New Molecule Designed to Fight Cancer

July 19, 2018  Source: ScienceDaily 752

University of Adelaide researchers have designed a new molecule which targets a protein essential to the growth of most cancers. The protein target is called proliferating cell nuclear antigen (PCNA), also known as the human sliding clamp.

Dr. John Bruning, Senior Research Fellow at the University's Institute for Photonics and Advanced Sensing (IPAS) and project leader said, "PCNA is required for DNA replication and is therefore essential for rapidly dividing cancer cells. PCNA holds the machinery that copies DNA. The DNA slides through the center of this donut-shaped protein where it is replicated.”

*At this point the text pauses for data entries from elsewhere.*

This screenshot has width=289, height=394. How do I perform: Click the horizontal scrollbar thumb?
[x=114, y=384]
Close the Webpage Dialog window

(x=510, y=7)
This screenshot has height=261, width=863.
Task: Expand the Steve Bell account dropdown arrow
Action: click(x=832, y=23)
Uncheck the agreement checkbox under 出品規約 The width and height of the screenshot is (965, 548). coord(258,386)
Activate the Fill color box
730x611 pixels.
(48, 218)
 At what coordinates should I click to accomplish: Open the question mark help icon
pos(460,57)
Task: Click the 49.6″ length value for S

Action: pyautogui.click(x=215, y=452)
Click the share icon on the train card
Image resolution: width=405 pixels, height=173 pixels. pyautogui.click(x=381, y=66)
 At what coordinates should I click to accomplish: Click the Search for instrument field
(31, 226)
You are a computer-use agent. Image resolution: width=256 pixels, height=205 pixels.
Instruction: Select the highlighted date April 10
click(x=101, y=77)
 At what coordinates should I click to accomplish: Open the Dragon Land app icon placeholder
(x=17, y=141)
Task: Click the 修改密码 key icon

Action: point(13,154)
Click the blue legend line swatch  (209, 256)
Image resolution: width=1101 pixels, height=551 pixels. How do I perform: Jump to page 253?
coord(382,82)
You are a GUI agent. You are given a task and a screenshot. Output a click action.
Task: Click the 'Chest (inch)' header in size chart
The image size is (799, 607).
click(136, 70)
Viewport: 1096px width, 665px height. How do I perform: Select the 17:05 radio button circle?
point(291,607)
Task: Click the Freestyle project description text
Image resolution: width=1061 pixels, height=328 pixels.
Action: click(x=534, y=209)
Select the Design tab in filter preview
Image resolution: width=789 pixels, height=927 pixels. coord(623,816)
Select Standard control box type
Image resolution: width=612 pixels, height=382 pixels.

"If we can inhibit the action of this protein, the cells can't make DNA, so they can't divide. This is really tackling cancer at ground zero.”

The molecule designed by the multi-disciplinary team at IPAS interacts with PCNA, presenting a promising breakthrough strategy for an anti-cancer treatment that inhibits PCNA.

"In this study, we have taken a protein fragment that naturally interacts with PCNA and transformed it using smart chemistry into a drug-like molecule," says lead author Dr. Kate Wegener, Ramsay Postdoctoral Research Fellow in the University of Adelaide's School of Biological Sciences.

"We've changed its chemistry to protect it from degrading like the natural protein, and so that it works better." Hence, it shows higher effectiveness over other PCNA inhibitors and is less likely to produce side-effects.

"This is a first. It's the first in this type of inhibitor and it will pave the way for a new class of drugs inhibiting the proliferation of cancerous cells," says Dr. Bruning.